Richard Coward, CEO of the admissions agency Global Admissions, has called the policy “one of the biggest changes” he has seen affecting international students applying to study in China, describing it as part of a broader global pivot — echoed in Canada’s and the UK’s own visa reforms this year — away from enrolment quantity and toward quality and standardisation. Scholar Gary Postiglione has noted a structural parallel to the domestic gaokao itself: China’s centralised, meritocratic testing culture leaves little room for informal admissions pathways, meaning the CSCA is likely to function as a genuine academic filter rather than a formality — though he cautions that students who have already studied in Chinese, or who come from mathematics-strong education systems, may find the standard easier to clear than others, raising early questions about equity of access across different national school systems feeding into China’s international student pipeline.

Why this reshapes the calculus for students and universities alike

For Chinese students, the 38 new majors and the exam’s harder pivot toward interdisciplinary, application-based questions signal where Beijing wants its next generation of graduates concentrated: AI, brain-computer interfaces, and fields tied to the 15th Five-Year Plan’s ambition of a leading global position in AI industry applications. Universities gain more latitude to align enrolment with these priorities, and — per the Beijing Education Examination Authority’s detailed 2026 schedule — elite institutions such as Tsinghua and Peking University continue reserving substantial local quotas even as national reform pushes toward more holistic, application-oriented evaluation across 26 provinces now using variants of the “3+3” subject-choice model.

For the growing population of international applicants — currently drawn heavily from Central Asia, China’s regional partners and increasingly from students seeking alternatives to a tightening US and UK visa environment — the CSCA represents a new, non-trivial hurdle layered on top of language requirements and existing university-specific admissions criteria.

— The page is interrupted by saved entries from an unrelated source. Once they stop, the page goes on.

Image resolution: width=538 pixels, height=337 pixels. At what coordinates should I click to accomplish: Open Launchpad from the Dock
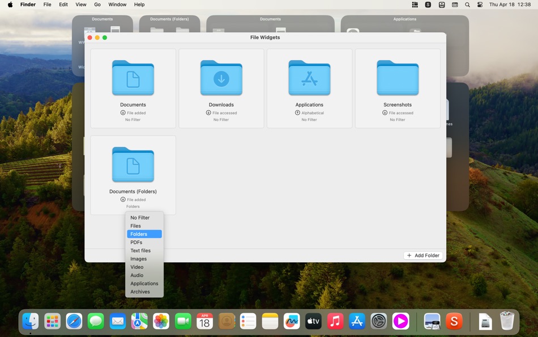pos(52,321)
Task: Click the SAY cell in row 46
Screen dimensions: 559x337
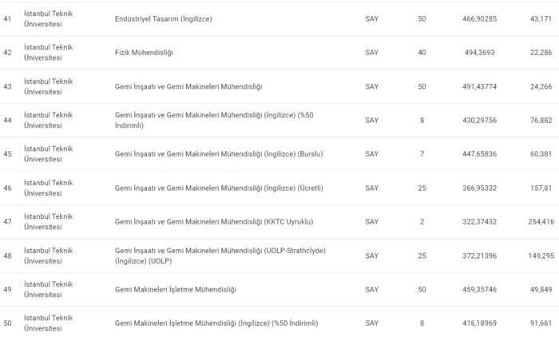Action: (372, 188)
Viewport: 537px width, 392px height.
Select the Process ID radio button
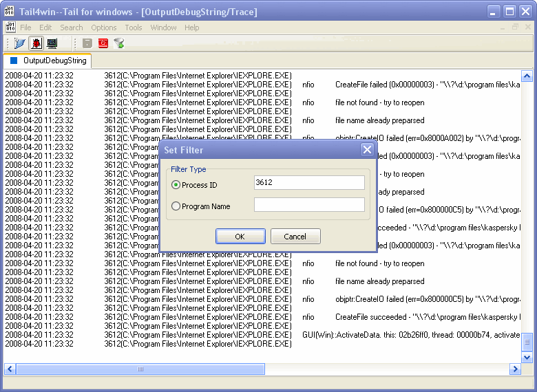click(x=176, y=185)
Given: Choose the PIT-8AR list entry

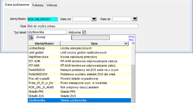Looking at the screenshot, I should click(80, 65).
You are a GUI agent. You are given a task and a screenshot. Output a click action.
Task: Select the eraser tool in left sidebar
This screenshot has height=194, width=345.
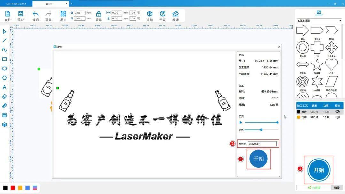(4, 96)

It also positions China’s higher-education system as an increasingly rules-based, standardised alternative to the more discretionary and increasingly restrictive Big Four systems, even as it introduces its own new form of selectivity.

The unresolved question, flagged by admissions specialists themselves, is whether a single centrally designed assessment can fairly benchmark applicants coming from wildly different national curricula — or whether, like the gaokao’s own long-debated regional quota disparities, the CSCA will simply relocate old fairness arguments onto a new, internationalised stage.